A programação do MID também dá destaque a montagens brasilienses que exploram novas formas de expressão e pertencimento. É o caso de Floreio (15/10, às 20h, na Sala Multiuso Túlio Guimarães), espetáculo que, ao som do agbê, traz à cena a figura mítica de Sereia Luzia da Estrela Molhada. A criação propõe uma travessia simbólica por elementos da cultura afro-brasileira em uma encenação pulsante, envolta em encantamento e força poética.

Já a artista brasileira radicada na França Vania Vaneau apresenta Nébula (18 e 19/10), espetáculo que imagina o corpo em diálogo com a natureza em um cenário pós-apocalíptico. Em Ostinato (14 e 15/10), o brasiliense Marcos Katu Buiati investiga a repetição como forma de desconstrução do gesto e do movimento. A Cia Have Dreams (DF), por sua vez, encerra o festival com A Capital: Vivências Candangas (19/10), um tributo às memórias invisibilizadas da construção de Brasília.

Educação e intercâmbio
Com ações que extrapolam os palcos, o MID realiza oficinas, residências artísticas, rodas de negócios e ações educativas, incluindo uma iniciativa com 3,9 mil estudantes neurotípicos e com deficiência intelectual da rede pública. “Destaco uma preciosidade que nos orgulha: o trabalho com estudantes da rede pública. Vamos mobilizar milhares para assistirem a quatro coreografias selecionadas”, celebra Bacelar.
Além disso, o festival recebe curadores de oito festivais nacionais e internacionais, fomentando a circulação dos trabalhos e fortalecendo o intercâmbio entre criadores.
Um movimento consolidado
Criado em 2014, o MID já recebeu mais de 75 mil pessoas, apresentou 100 coreografias do DF e trouxe artistas de 17 países.
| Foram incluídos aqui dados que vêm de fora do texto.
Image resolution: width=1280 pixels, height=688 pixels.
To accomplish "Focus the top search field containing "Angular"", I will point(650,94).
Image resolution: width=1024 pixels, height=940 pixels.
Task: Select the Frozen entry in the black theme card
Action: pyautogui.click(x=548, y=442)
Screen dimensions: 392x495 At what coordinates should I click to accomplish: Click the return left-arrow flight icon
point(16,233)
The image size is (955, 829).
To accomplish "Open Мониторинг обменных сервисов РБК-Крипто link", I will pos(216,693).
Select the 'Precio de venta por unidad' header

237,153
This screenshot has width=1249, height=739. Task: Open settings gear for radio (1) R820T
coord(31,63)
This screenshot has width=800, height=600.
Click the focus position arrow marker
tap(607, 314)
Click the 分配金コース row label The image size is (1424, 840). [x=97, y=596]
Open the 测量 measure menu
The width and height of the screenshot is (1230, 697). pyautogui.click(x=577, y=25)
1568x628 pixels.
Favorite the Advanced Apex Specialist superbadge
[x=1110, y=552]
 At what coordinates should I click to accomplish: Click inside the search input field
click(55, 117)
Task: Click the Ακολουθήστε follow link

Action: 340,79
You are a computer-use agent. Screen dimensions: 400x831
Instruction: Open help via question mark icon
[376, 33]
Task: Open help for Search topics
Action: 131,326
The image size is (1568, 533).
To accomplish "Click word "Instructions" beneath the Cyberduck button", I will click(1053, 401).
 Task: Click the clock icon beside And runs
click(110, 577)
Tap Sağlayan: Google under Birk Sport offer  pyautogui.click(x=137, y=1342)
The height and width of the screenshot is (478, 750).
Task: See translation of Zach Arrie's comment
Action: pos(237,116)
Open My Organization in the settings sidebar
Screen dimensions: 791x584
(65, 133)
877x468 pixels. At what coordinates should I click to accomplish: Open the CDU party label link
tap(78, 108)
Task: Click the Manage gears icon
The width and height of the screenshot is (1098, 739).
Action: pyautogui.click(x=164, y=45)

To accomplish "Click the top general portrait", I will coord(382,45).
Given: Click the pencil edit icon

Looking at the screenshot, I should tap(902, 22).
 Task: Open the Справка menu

Patrocinado pela Política Nacional Aldir Blanc (PNAB/DF), pelo Fundo de Apoio à Cultura (FAC-DF) e apoiado por instituições como o Banco do Brasil e o SESC-DF, o evento firma-se como um dos principais festivais de dança do país.
Movimento Internacional de Dança – MID 2025
Quando: De 2 a 19 de outubro
Onde: CCBB e Espaço Renato Russo
Ingressos: Gratuitos ou R$ 15 (meia) / R$ 30 (inteira)
Classificação indicativa varia conforme o espetáculo.